На кухне она помыла руки, принесла чашки и банку с чаем.
— Садитесь, — предложила она, увидев, как Тед неловко топчется возле стола.
Он придвинул стул и некоторое время молча наблюдал за ней. Она грациозно и легко двигалась, ничуть не стесняясь незнакомца, который сидел за столом. В ее волосах были следы высохшей глины, на руке — пятно красной краски. Он тут же вспомнил рану Марго, вспомнил, как эта женщина легко сняла с шеи шарф и перевязала им руку его дочери.
Он вспомнил ее тонкие пальцы и гладкие запястья, и сияющую под яркими солнечными лучами белую кожу.
Когда заварился чай, она устроилась напротив Теда, глубоко вздохнула и подняла глаза. Встретившись с ней взглядом, он вдруг ощутил покой, исходящий от нее.
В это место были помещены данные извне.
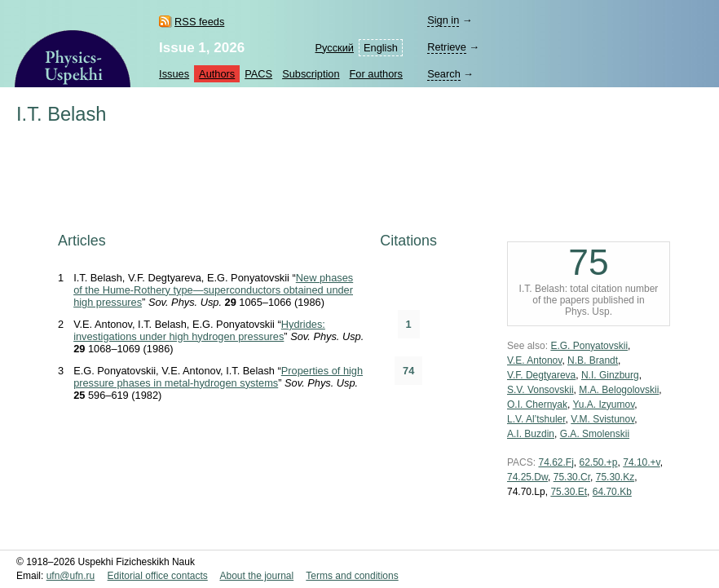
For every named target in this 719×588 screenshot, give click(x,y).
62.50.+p (598, 462)
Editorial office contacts (157, 576)
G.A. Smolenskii (594, 434)
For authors (376, 73)
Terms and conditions (351, 576)
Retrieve (447, 46)
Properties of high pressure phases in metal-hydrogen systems (218, 377)
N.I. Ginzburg (610, 375)
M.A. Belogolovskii (619, 390)
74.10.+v (641, 462)
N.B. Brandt (593, 360)
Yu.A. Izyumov (603, 405)
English (381, 47)
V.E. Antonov (534, 360)
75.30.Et (568, 492)
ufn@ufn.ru (71, 576)
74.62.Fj (555, 462)
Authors (217, 73)
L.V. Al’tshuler (536, 419)
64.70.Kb (612, 492)
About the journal (256, 576)
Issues (174, 73)
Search (443, 73)
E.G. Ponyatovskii (589, 346)
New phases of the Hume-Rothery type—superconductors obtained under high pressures (213, 290)
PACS (258, 73)
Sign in (443, 20)
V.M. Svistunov (602, 419)
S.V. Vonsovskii (540, 390)
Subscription (311, 73)
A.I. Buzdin (531, 434)
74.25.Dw (527, 477)
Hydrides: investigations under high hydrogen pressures (199, 330)
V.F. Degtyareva (541, 375)
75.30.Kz (615, 477)
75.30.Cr (571, 477)
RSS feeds (199, 21)
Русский (334, 47)
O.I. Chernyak (537, 405)
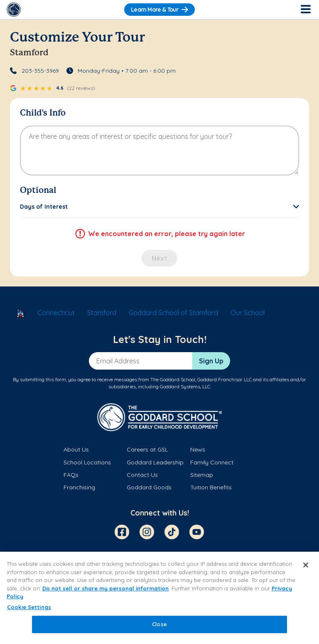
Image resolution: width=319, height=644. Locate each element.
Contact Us (142, 475)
Она просто и открыто смотрела него, не осуждая и не подозревая. Она улыбнулась и подвинула ему чашку с чаем. Тед заметил морщинки в уголках ее глаз и маленькую родинку, напоминающую сердечко, на левой щеке.
— Я думаю, что мы встретились не просто так. Как вы считаете?
Тед, обжигаясь, сделал глоток чая.
— Наверное, — задохнувшись от кипятка, ответил он.
— Не обожгитесь, — проговорила она все с той же дразнящей интонацией.